The rule is simple - 'I' in the subject (He and I went ...), and 'me' in the predicate (... gave it to him and me.) - and its recall is even simpler, just drop one of the pronouns and see if the sentence still sounds right. Nobody would accept 'Then he asked I to accompany him.'

Oh were that such atrocities be the country's most serious expression of national dumbth.

Bill Tozer

Beyond proper grammar construction, the gist of Dr. Rebane's post is the dilution of the meaning of particular words and, by extension, lumping together distinct differences in the words as synonyms. Hero was a good example. A child may look at his drunken deadbeat Dad as a hero, but hardly anyone else would. Sobering up and swearing off the bottle is not an act of heroism, but one would think it is akin to doing an heroic act listening to psychobabble.

My pet peeve lately is the word violence. Non threatening words are called violence in and off themselves. Remember when practically anyone/everyone was labeled prejudice if one did not hire or agree with someone who was different than them? Now it's called racist. As I have pointed out, illegal immigrants are not a race, neither are Romans or Mexicans. Calling some long hair smelly freaky dude an "old hippy" is not violence or racist. It may be bigoted or prejudice, but not violence.

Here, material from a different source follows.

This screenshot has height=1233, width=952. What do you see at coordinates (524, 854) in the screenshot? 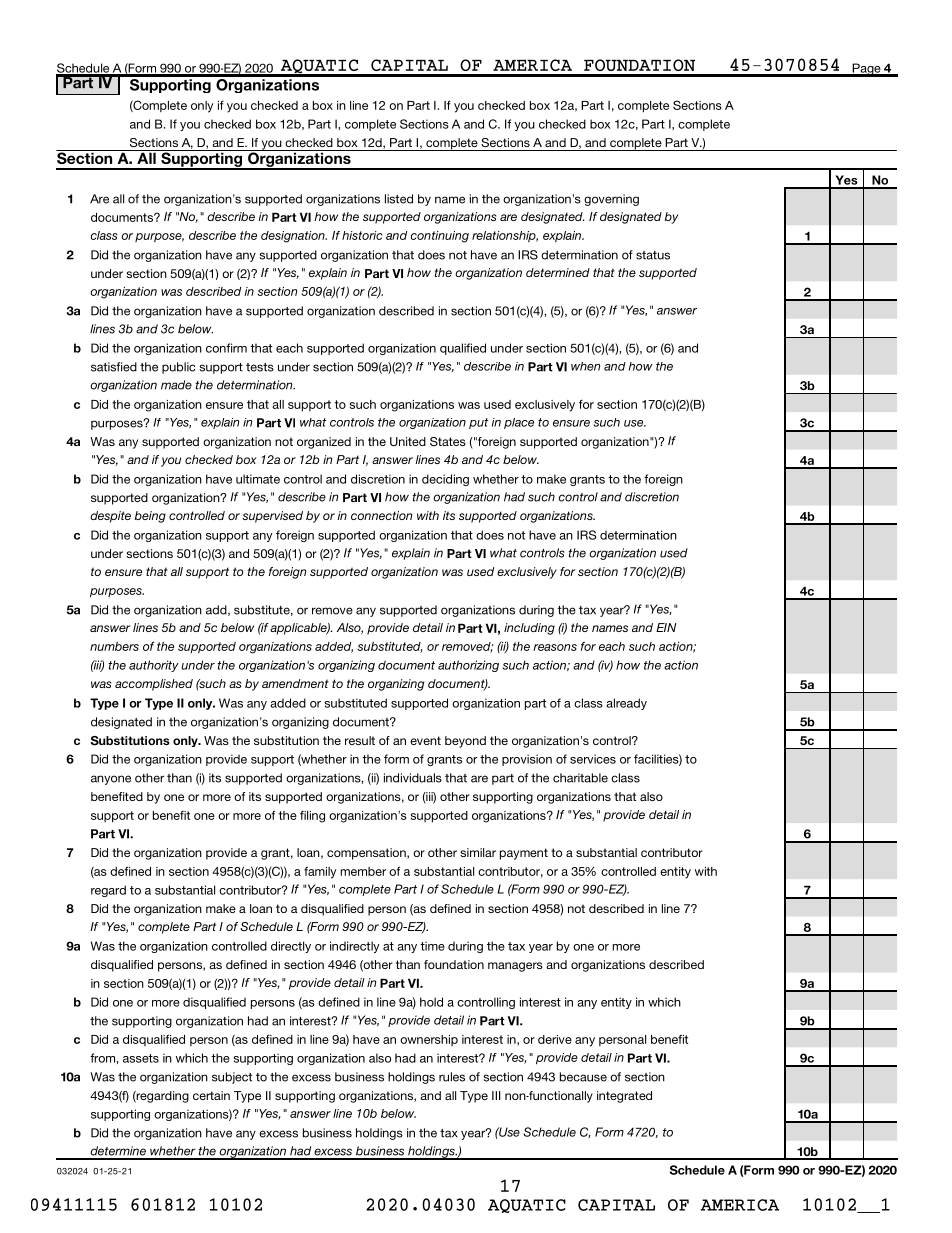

It took a review court, lawyers, and a letter from the head of the NAACP to reinstate an expelled U of Penn student to prove both historically and in current lingo that the student did not yell a racial epithet at a group of black co-eds. Seems the co-eds got extremely drunk and boisterous outside the student's dorm window at 3 am on a school night, thus the student yelled out "Shut up!, you water buffalos" (or rhinos?) The student was white. The drunk partiers were fat drunk black female students. No fat shaming (elephants/pigs/hippos) or racial slurs, yet he was immediately expelled from Penn for hurling racial epithets. He was reinstated the following school year. That was years ago and it has not gotten better, only worse. Words do have meanings, but they knew what he really meant, lol. It's this attachment of motives and other nuferious deeds to words that gets me. Taking away a smile on your face or "stealing your peace of mind" is not burglary.

Granted, words do change their meaning over time. The King James Version of the Bible was written in 1611, about 400 years ago. The word "conduct" then now means conversation. "Wholesome conversation" is a watered down version of "wholesome conduct", IMHO. Today, conduct and conversation are not synonyms. Apprehend of 400 years ago is today's comprehend. Again, watered down. Apprehending something means you really got it. Comprehend something means you understand it. World of difference to both the listener and speaker.

I reckon they had to come up with the term "micro-aggression" because anybody with two brain cells left could not defend encountering a disapproving face or eyes glancing away as aggression...Ah, screw then laughing hyenas.

Gregory

Proper use of the personal pronoun is important if one is trying to woo an English teacher. Other situations, not so much.